Several hundred, okay. Because I think -- I mean, a lot of my questions are related to what Steve and Terence have been asking. It sounds to me like by your answer to the previous question, John, that there will be a pretty good read across from discovery to sort of the baseline characteristics of the patients enrolled in ENDEAVOUR. Is that a fair statement?

There certainly will be data from the natural history study. Discovery is a different study. That's an on going screening study. The natural history study that has no name other than natural history unless we give it one, is going to provide information around the rate of progression. It is a cross sectional analysis of existing data, it's retrospective and will provide as much information as we can glean from those type of data how these patients progressed. And just as a reminder it includes both FAC and SSA/

Oh, okay. That's very good to know. Thank you. And then I just -- just a quick question on PCS. You've said a number of times that potentially once per quarter therapy, but given that the study so far is going to do monthly consecutive doses times two how should we think about the next dosing cohort as far as the intervals? Will you do both monthly and quarterly, or how should we think about that?
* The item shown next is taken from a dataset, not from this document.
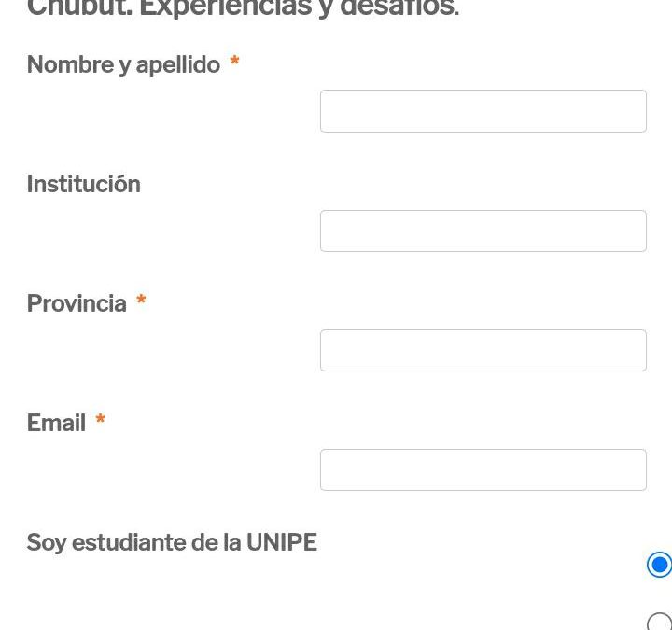Click the "Provincia" field label

pos(77,303)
For the Phase one study we are doing -- SAD which is where we are now, and multi dose. In the multi dose phase it is Q monthly. Of course our clarity around quarterly will become incredibly self-evident as we look at the time course for LDL reduction in the subjects that get one single dose, right? That will be informative if we look at their LDL levels at day 90, we will have a very good sense as to whether or not Q quarterly is something that is an attractive option at that point. I think we will get all of the information out of the Phase 1 that will inform the conduct of the Phase 2, And just as a reminder, that study will be done by the Medicines Company.

I don't know if you can speak to it now as far as what level of reduction -- persistent reduction in LDL cholesterol you will need to see at day 90 in order to feel comfortable that you can go with Q quarterly dosing.

I think if we reproduce the data we have in non human primates where at day 90 they were over 50% reduction of LDL cholesterol. It was not the nadir reduction at day 30 where it was more like 60% to 70% reduction, but I think the area under that curve is a pretty attractive area to the curve for LDL reduction for sure.

Thanks so much for taking my questions.

Terrific. Good. Thanks everyone, thanks for joining us. As Barry said, I think 2015 is going to be a very data rich and event rich year for Alnylam. We look forward to sharing further updates with you in the weeks and months to come. Good night, everybody.

Ladies and gentlemen, it does conclude today's conference. Thank you for your attendance. You may now disconnect. Everyone, have a great day.